Date: 29 October 2014   |   Author: Daniel Puddicombe

Organised criminals are targeting high-end cars fitted with keyless entry systems, resulting in reports of some London-based owners of Range Rovers being refused insurance, according to The Times.

With keyless entry systems becoming more popular among car makers, criminals are buying equipment online that's able to reprograme keys.

According to the office for national statistics car theft has fallen from 318,000 in 2002 to 77,500 last year.

The Society of Motor Manufactures Traders says the problem isn't just linked to Range Rovers, and the body is working closely with car makers to solve the problem.

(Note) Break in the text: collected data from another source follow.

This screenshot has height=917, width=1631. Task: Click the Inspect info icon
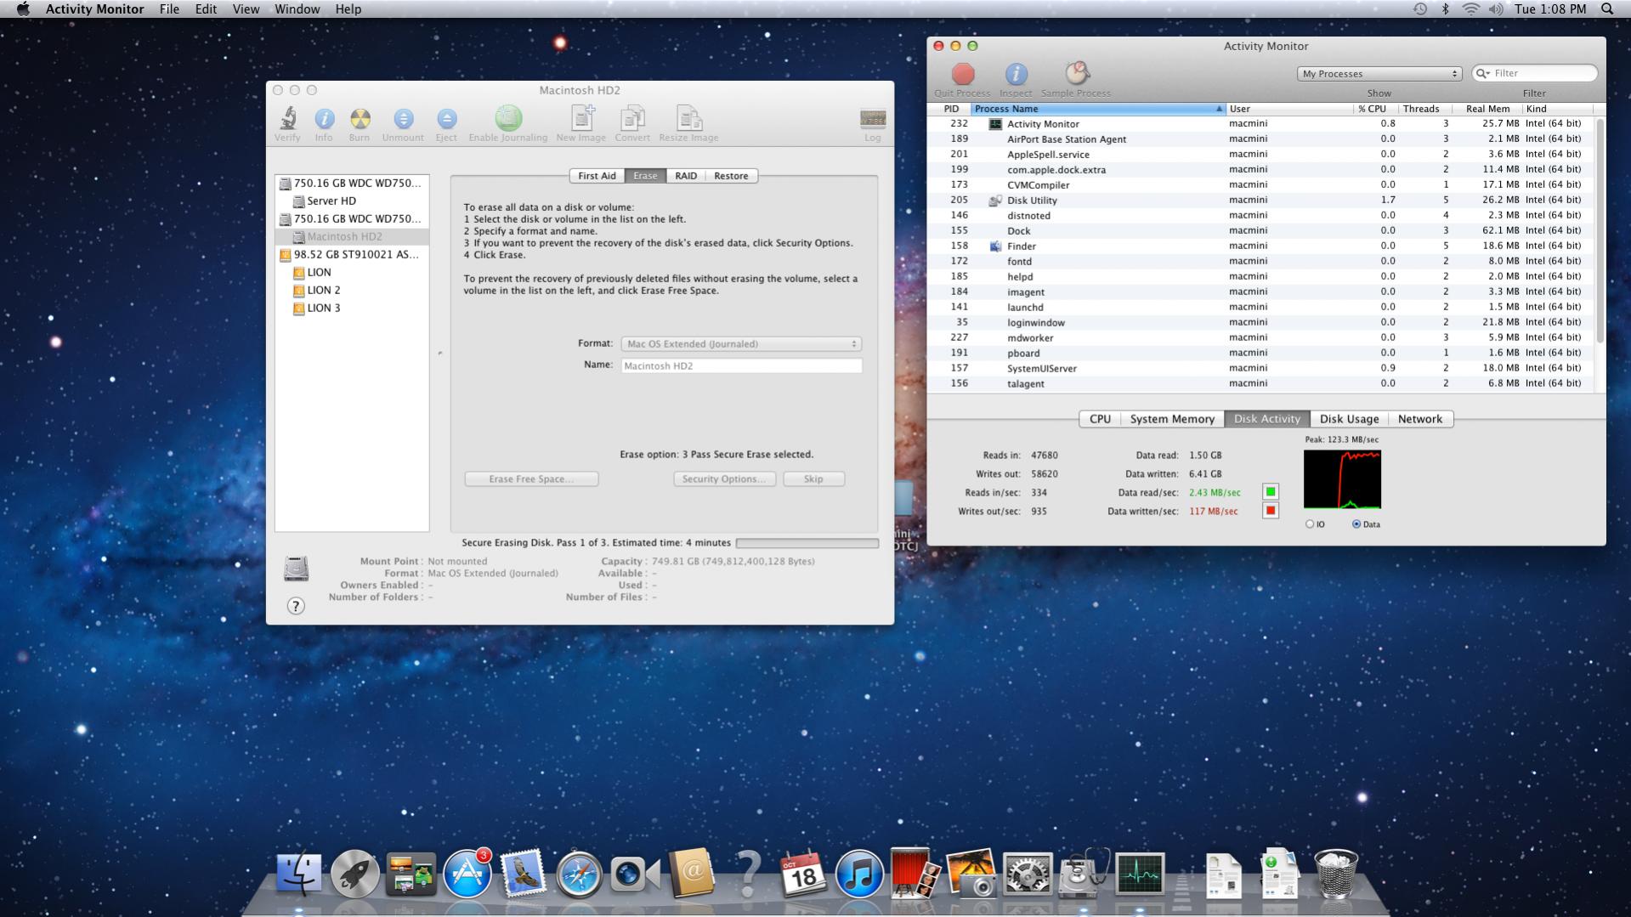(x=1016, y=75)
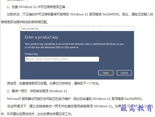
Task: Click the dialog text 'or on the box the Windows DVD'
Action: pos(43,47)
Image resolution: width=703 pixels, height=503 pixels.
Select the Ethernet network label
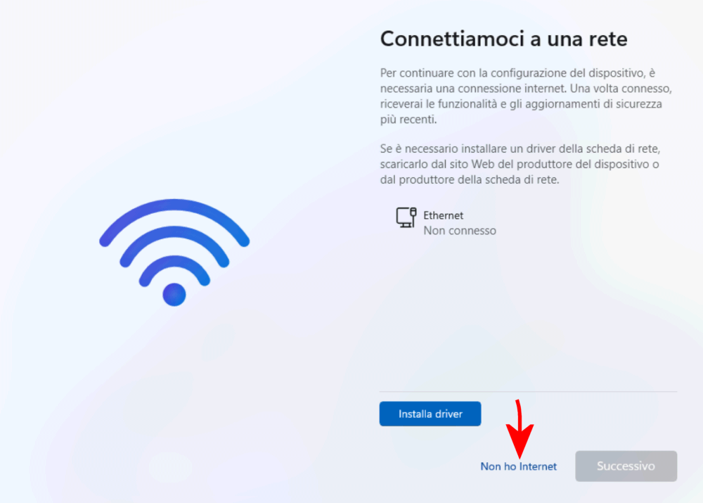point(443,215)
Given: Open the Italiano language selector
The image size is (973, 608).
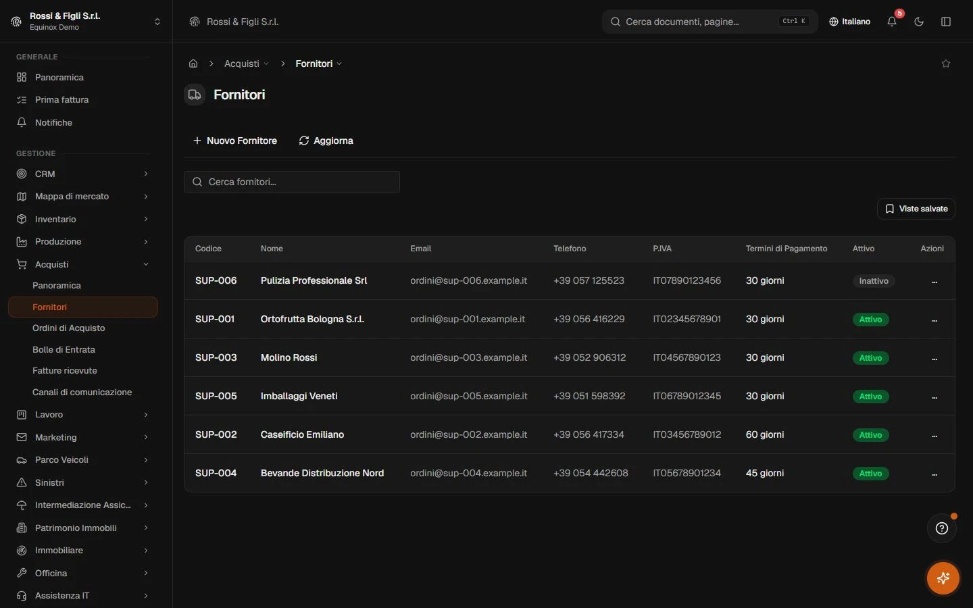Looking at the screenshot, I should (849, 22).
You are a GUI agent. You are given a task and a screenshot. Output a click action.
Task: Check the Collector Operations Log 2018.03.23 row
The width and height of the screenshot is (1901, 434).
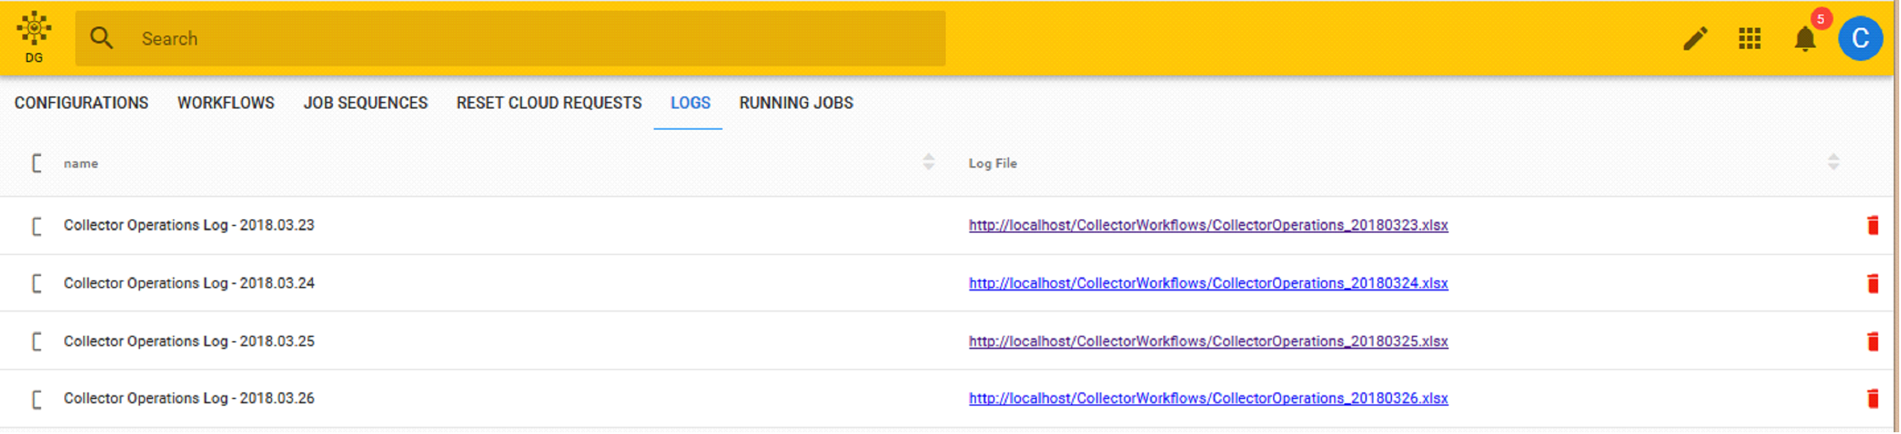[x=37, y=226]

"Vehicle manufacturers and SMMT have been working closely with a number of relevant authorities to develop preventative measures against keyless vehicle theft. Over the last two years, many vehicle manufacturers have released a series of software updates to help combat keyless vehicle theft and stay one step ahead of thieves," said the SMMT in a statement.

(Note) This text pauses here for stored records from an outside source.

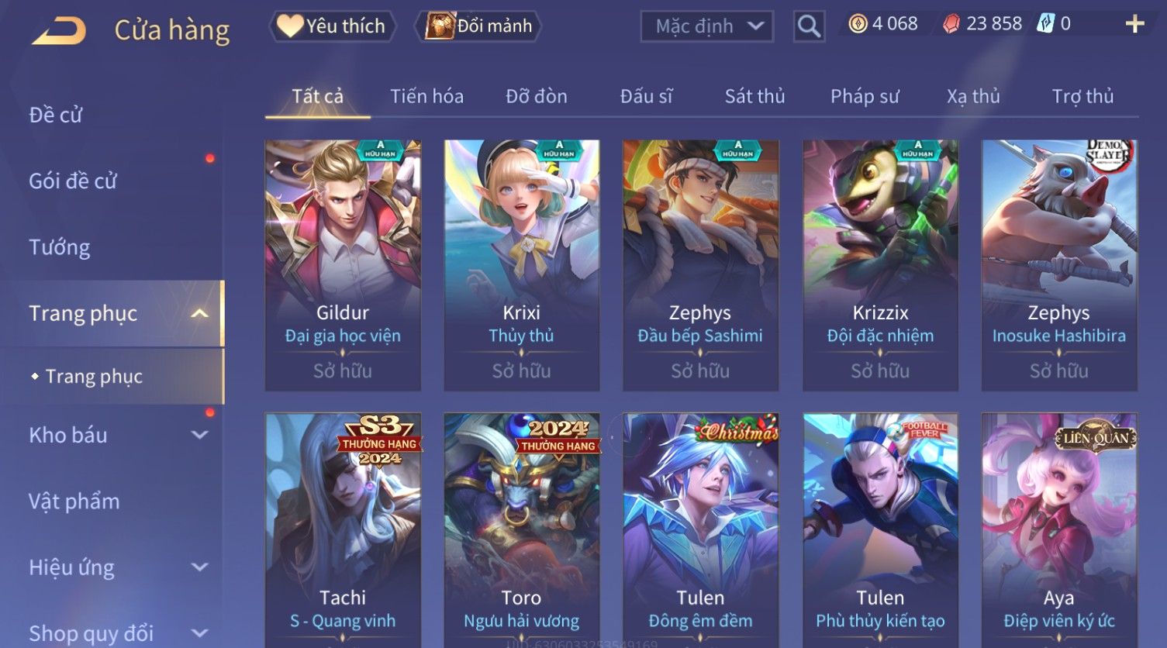Go to Gói đề cử section
The image size is (1167, 648).
pos(72,181)
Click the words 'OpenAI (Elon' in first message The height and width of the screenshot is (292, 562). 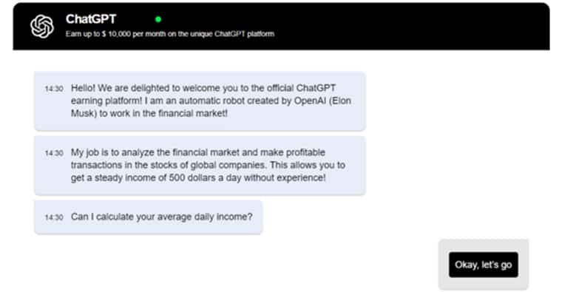pyautogui.click(x=322, y=101)
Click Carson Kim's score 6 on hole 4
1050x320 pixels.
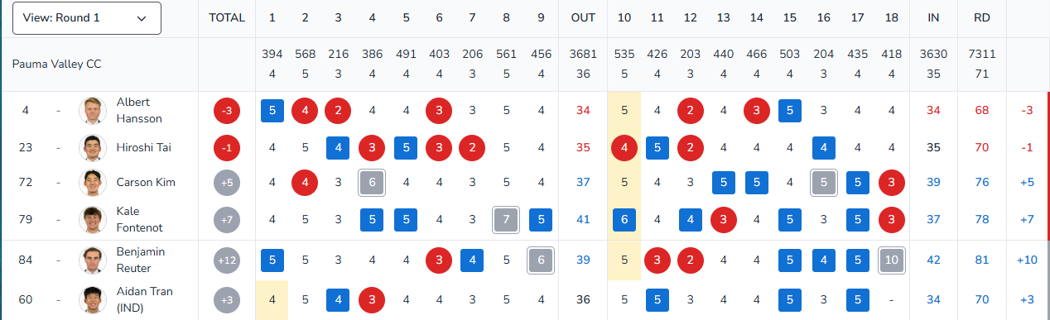coord(373,183)
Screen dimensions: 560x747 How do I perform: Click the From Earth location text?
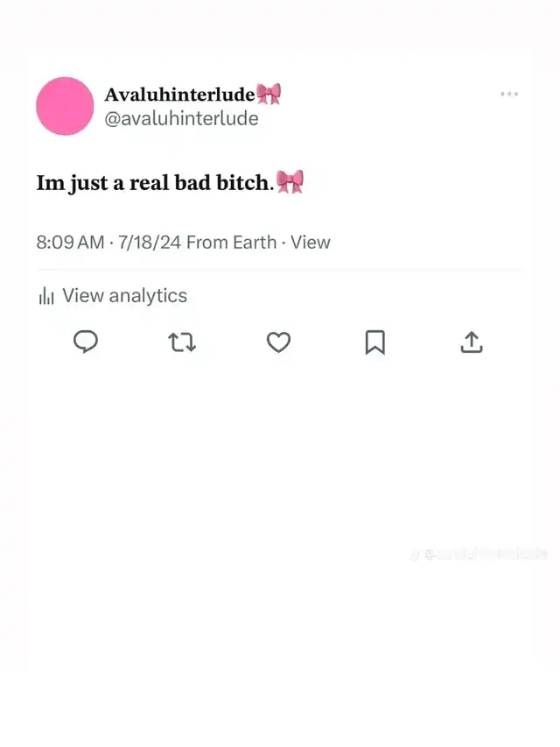[x=231, y=243]
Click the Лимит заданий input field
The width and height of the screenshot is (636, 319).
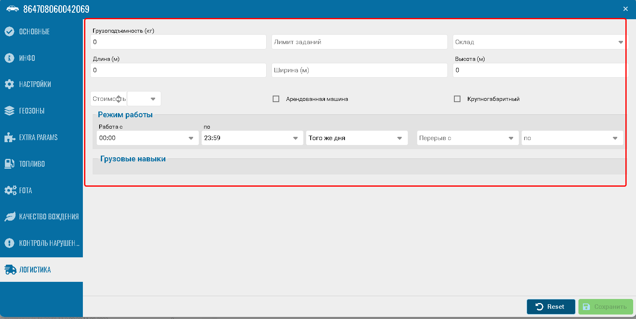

"The criminal act of stealing vehicles through the re-programming of remote-entry keys is an on-going industry-wide problem," said a Land Rover spokesman.

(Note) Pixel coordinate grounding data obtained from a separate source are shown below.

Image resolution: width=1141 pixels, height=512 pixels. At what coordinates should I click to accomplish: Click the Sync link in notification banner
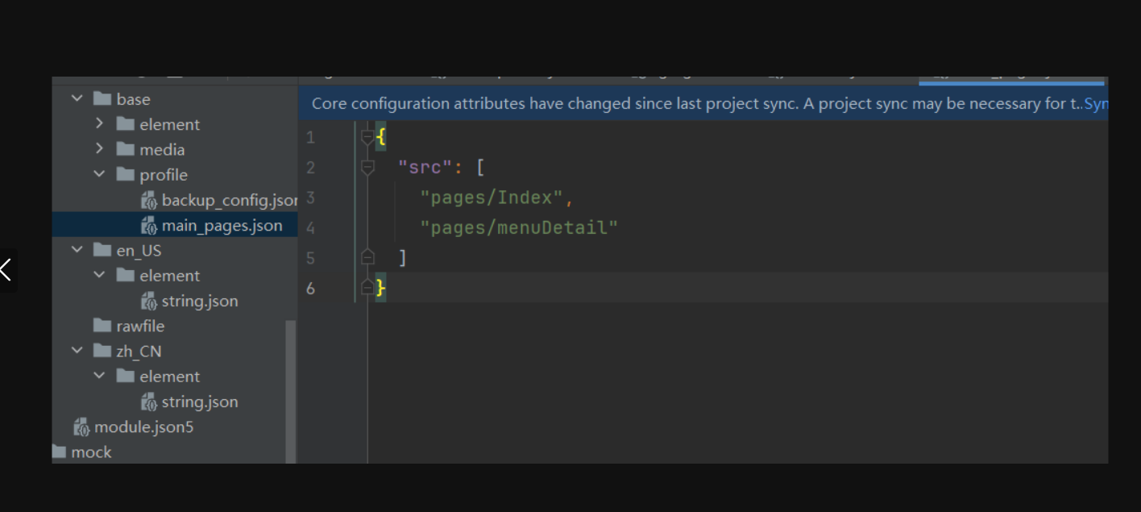pyautogui.click(x=1096, y=104)
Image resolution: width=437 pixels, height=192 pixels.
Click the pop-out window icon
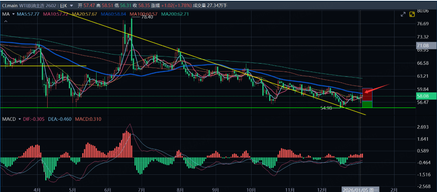pyautogui.click(x=412, y=14)
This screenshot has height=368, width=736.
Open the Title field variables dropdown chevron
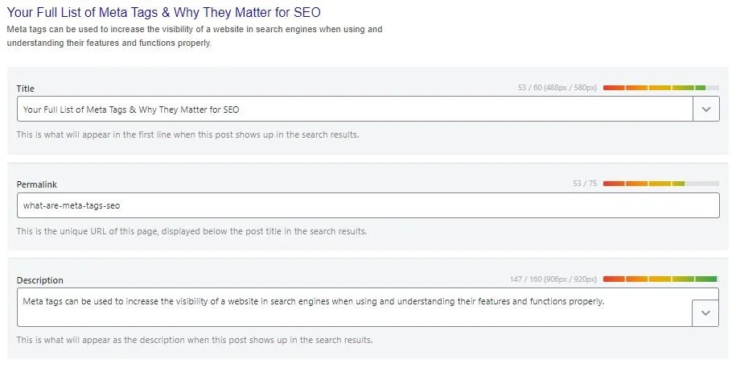pos(706,109)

Safety research organisation Thatcham said there are many potential solutions to the issue and it is the manufacturers' responsibility to deliver a viable solution in-line with Thatcham's insurance criteria.
A Thatcham spokesman said: "Potential solutions could include the fitment of an alarm that protects the on-board diagnostics (OBD) port, the re-positioning of the OBD port to be less accessible, as well as potential software fixes to prevent unauthorised communication from the OBD port to the engine management unit.
"There are also potential solutions through the fitting of vehicle telemetry systems, which monitors when a vehicle is moved or started and automatically alerts an independent monitoring centre."